Rewrite the listing with every "screenshot" changed to "screen capture" and everything else left as it is. Leave the pictures out of your answer.

[Rows of pointing data]
--- begin ---

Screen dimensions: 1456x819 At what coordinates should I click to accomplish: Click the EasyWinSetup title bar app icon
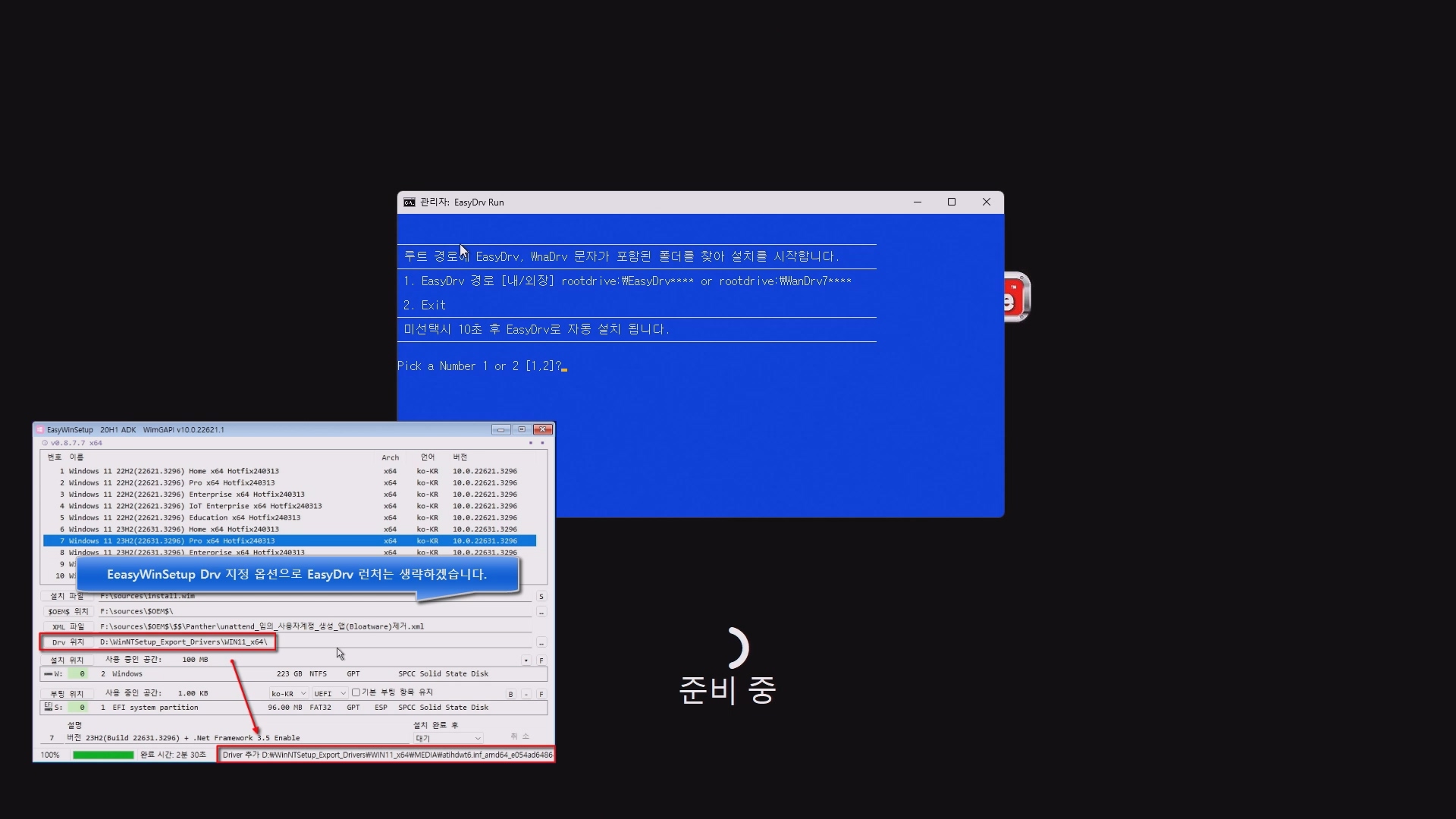[40, 430]
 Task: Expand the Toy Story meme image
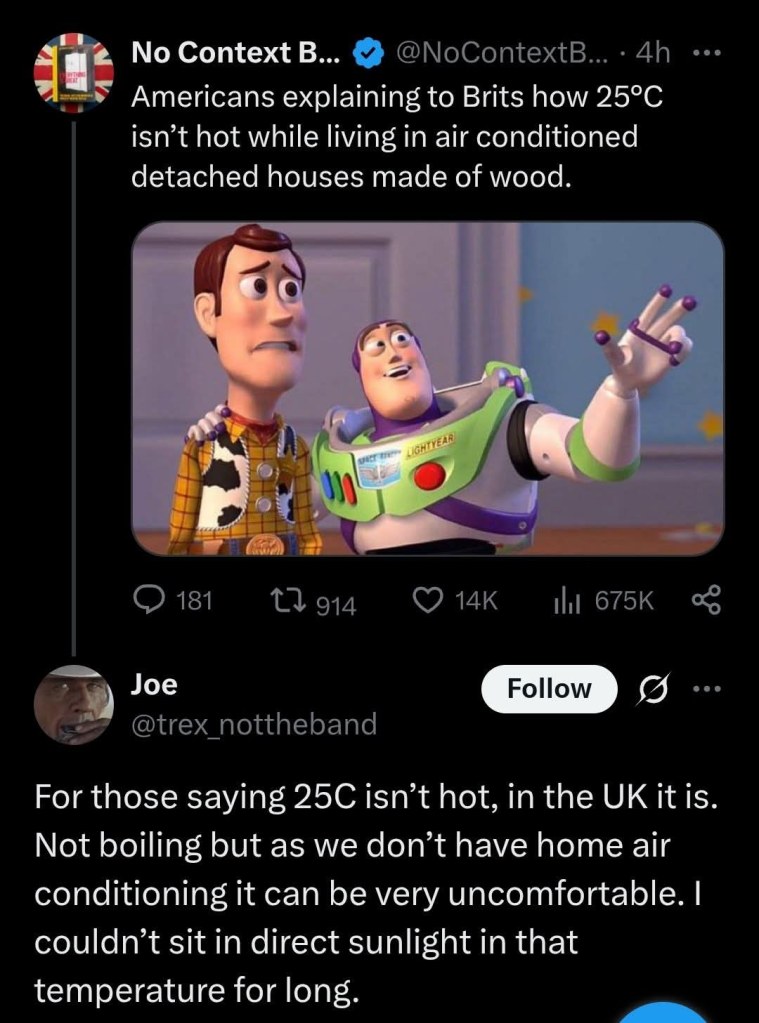coord(428,389)
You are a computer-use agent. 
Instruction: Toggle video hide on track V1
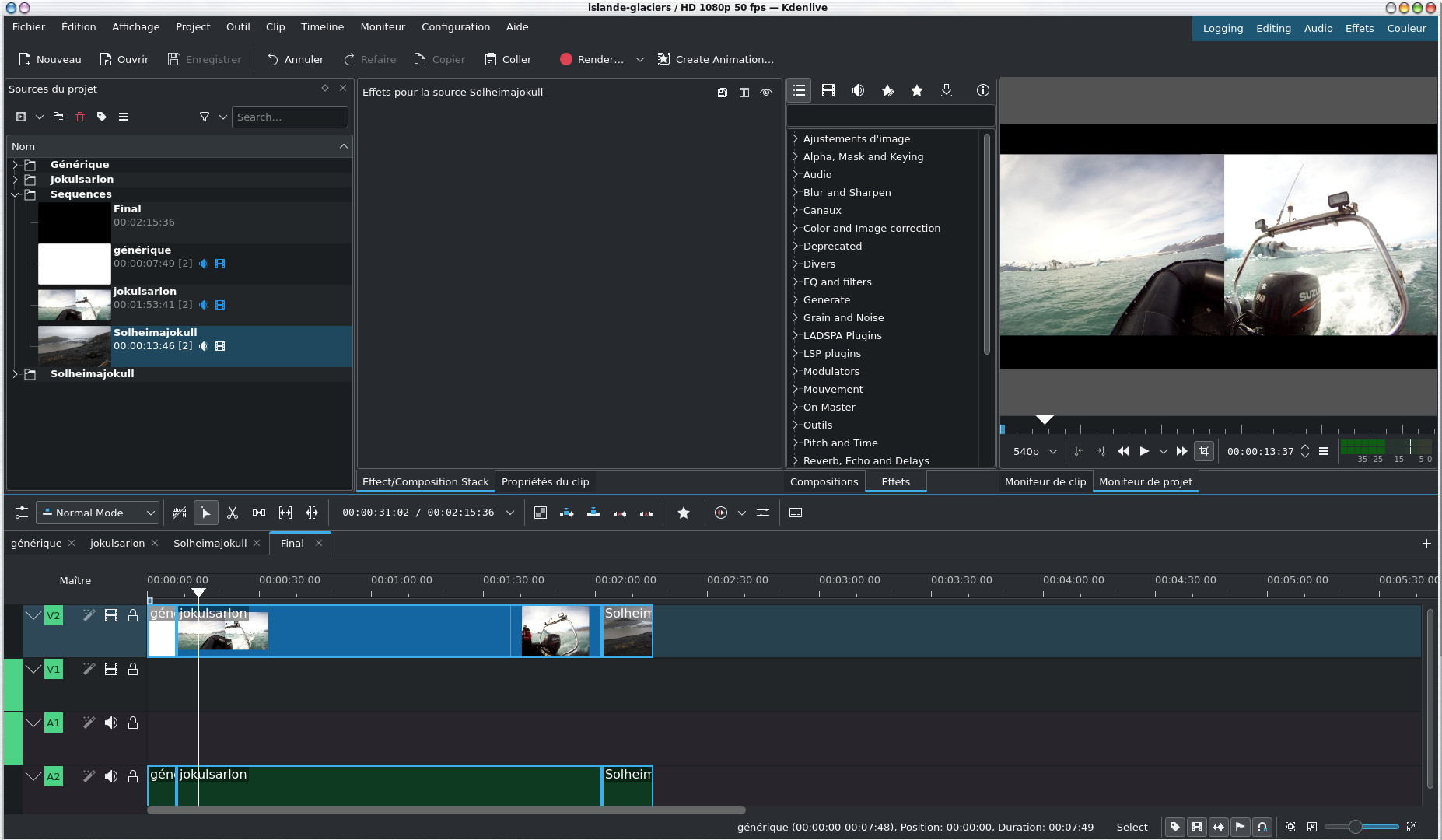[x=111, y=670]
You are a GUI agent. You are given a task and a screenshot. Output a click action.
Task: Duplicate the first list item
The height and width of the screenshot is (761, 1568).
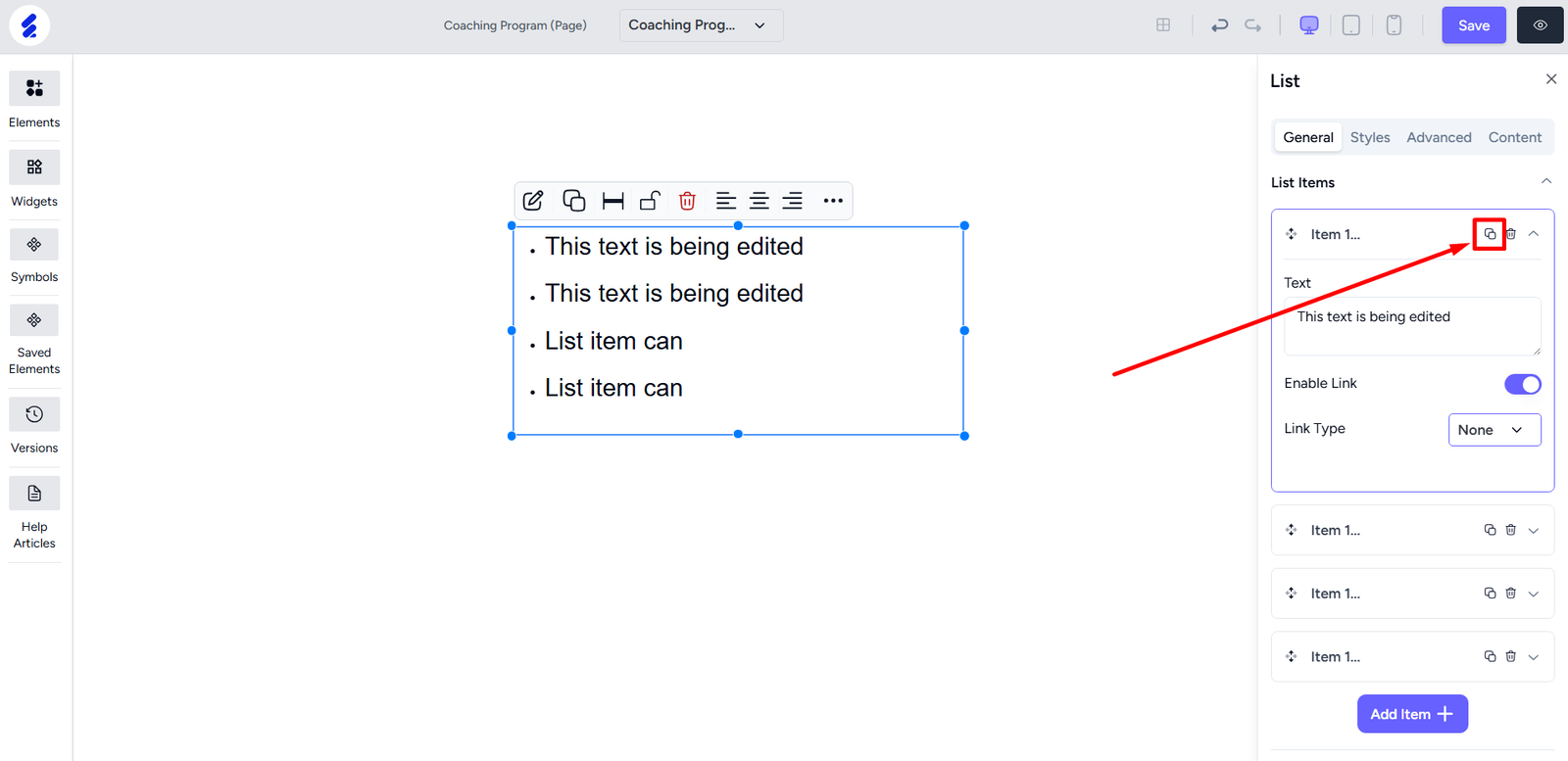[1490, 234]
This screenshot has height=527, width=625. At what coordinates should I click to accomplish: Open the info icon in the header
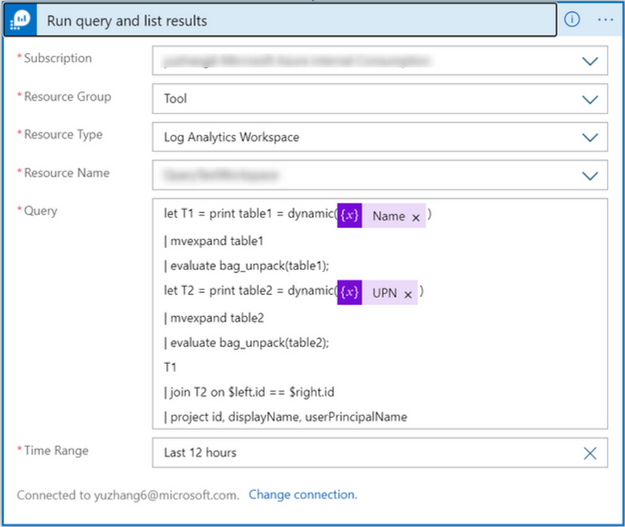572,19
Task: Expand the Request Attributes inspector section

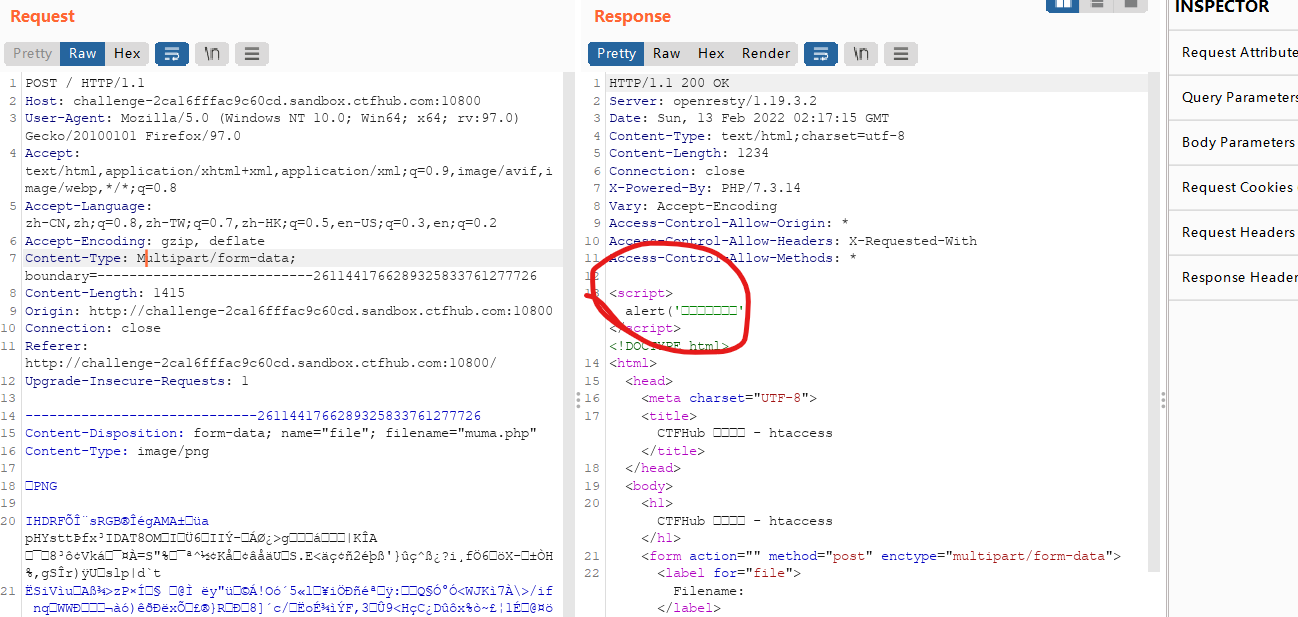Action: pyautogui.click(x=1234, y=52)
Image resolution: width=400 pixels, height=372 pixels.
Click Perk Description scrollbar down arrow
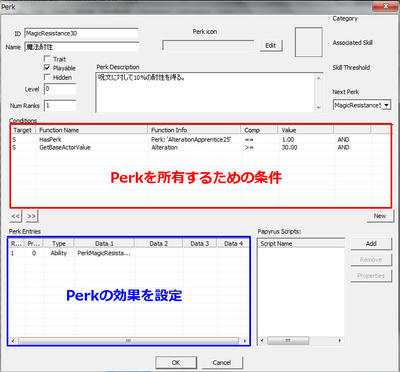318,107
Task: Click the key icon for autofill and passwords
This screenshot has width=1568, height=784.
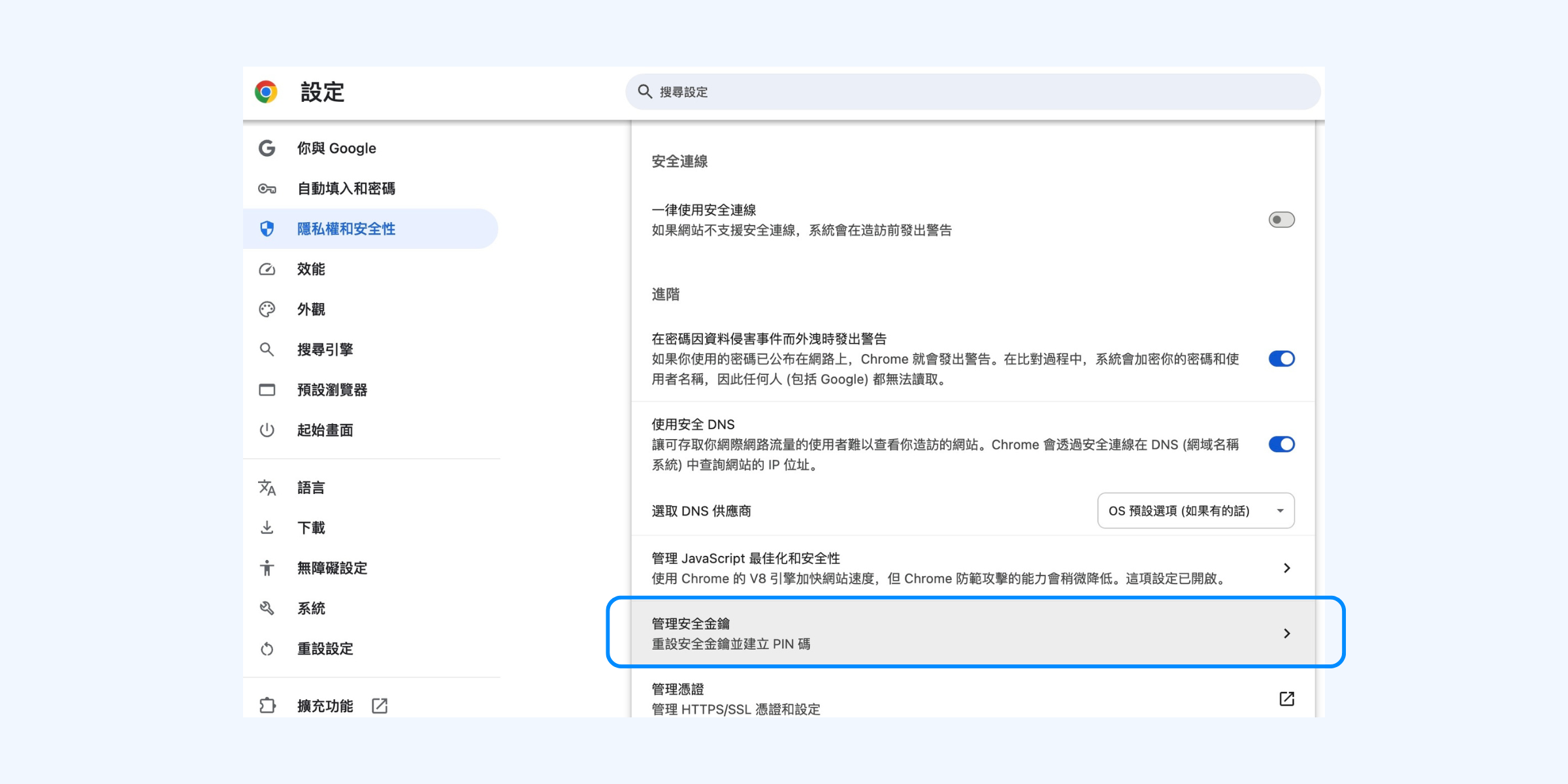Action: click(x=267, y=189)
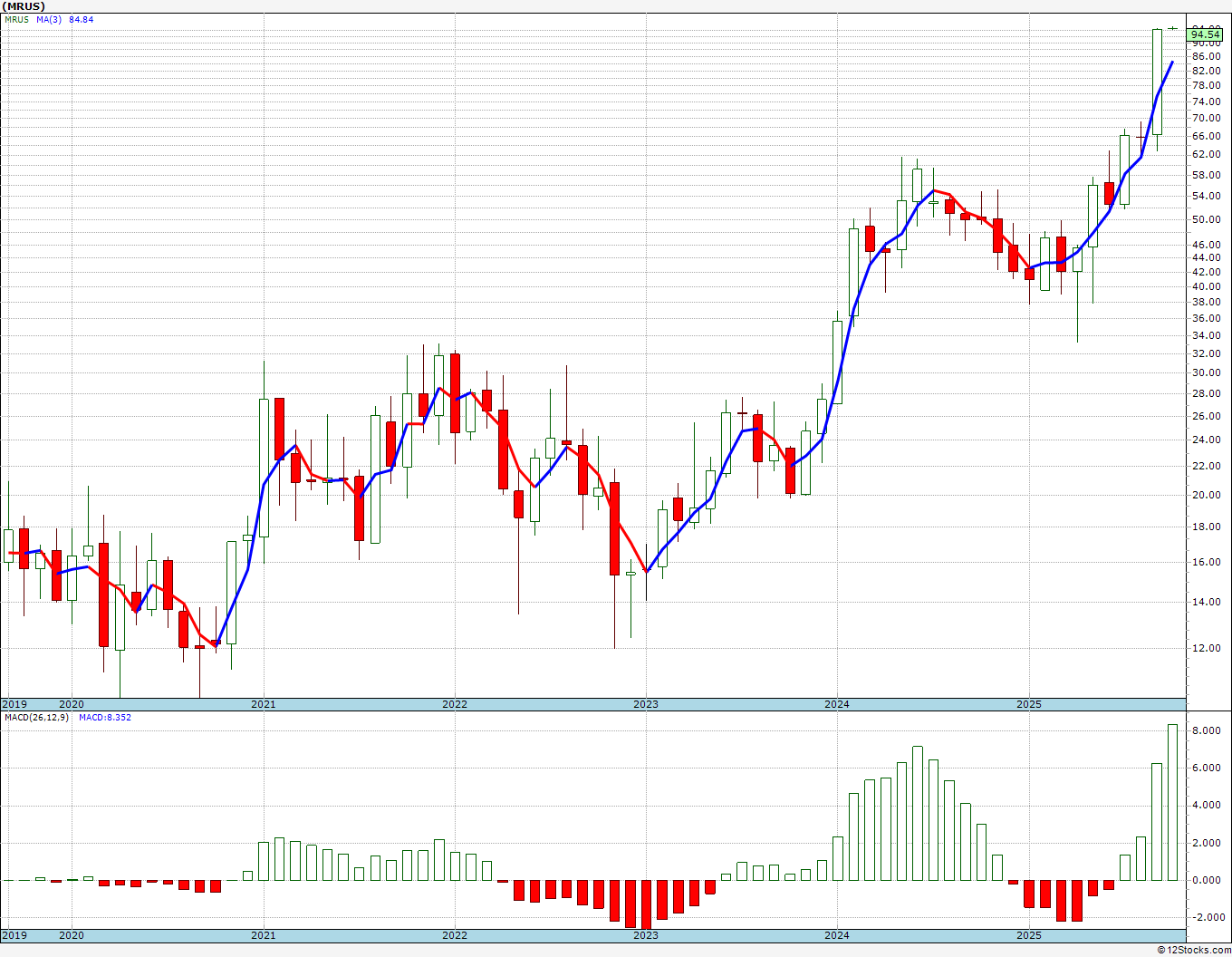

--- end ---

*Written reply*:
Screen dimensions: 1456x819 At what coordinates should I click to accomplish: Click the EasyWinSetup title bar app icon
[40, 430]
 Task: Expand the Toy Story meme image
coord(428,389)
You are a computer-use agent. 
Instruction: Toggle video hide on track V1
[x=111, y=670]
You are a GUI agent. You are given a task and a screen capture. Output a click action.
Task: Duplicate the first list item
The height and width of the screen capture is (761, 1568).
[1490, 234]
This screen capture has height=527, width=625. At what coordinates should I click to accomplish: Open the info icon in the header
572,19
Task: Expand the Request Attributes inspector section

Action: pyautogui.click(x=1234, y=52)
Image resolution: width=400 pixels, height=372 pixels.
Click Perk Description scrollbar down arrow
318,107
Task: Click the key icon for autofill and passwords
This screen capture has width=1568, height=784.
Action: click(x=267, y=189)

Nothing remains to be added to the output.